TASK TO CARRY OUT
Return the entries below verbatim. Pictures stay out.
--- TASK MATERIAL Enclosed Below ---
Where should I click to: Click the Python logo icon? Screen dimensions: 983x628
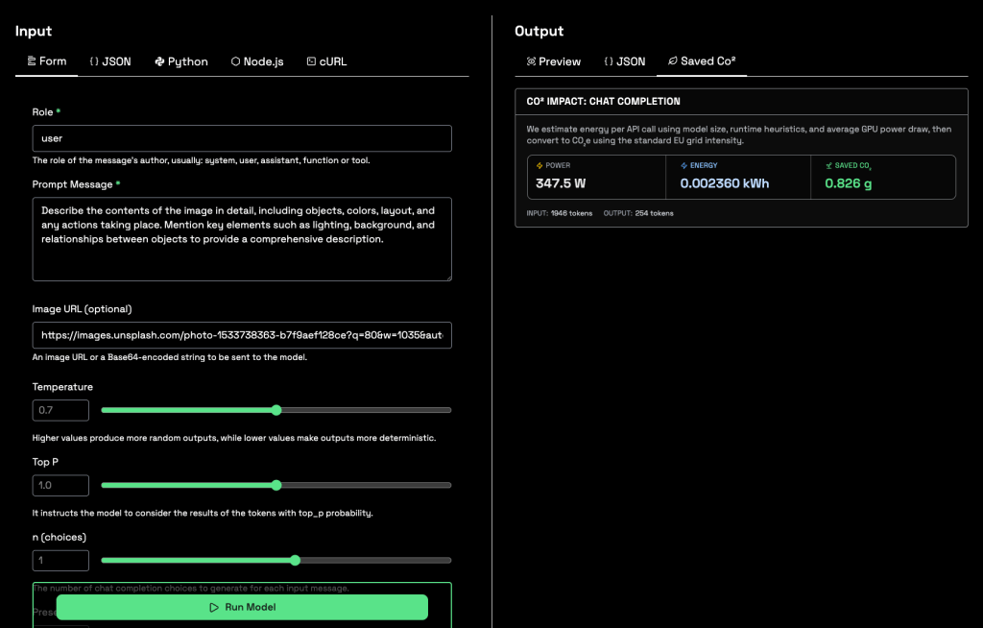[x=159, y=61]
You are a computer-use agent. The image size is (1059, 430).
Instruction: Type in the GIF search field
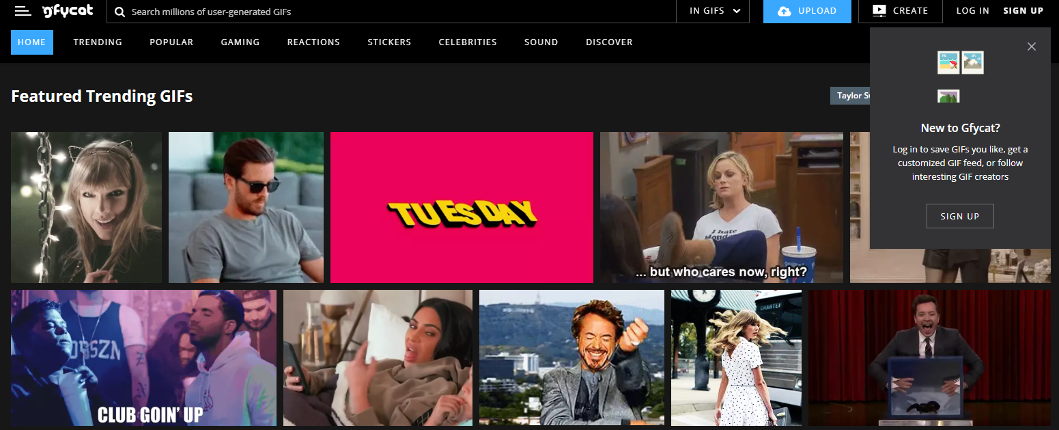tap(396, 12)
--- End of Enclosed TASK MATERIAL ---
SOLUTION
Where should I click to: Click the Python logo icon? Screen dimensions: 983x628
[x=159, y=61]
You are a computer-use agent. The image size is (1059, 430).
Instruction: Type in the GIF search field
tap(396, 12)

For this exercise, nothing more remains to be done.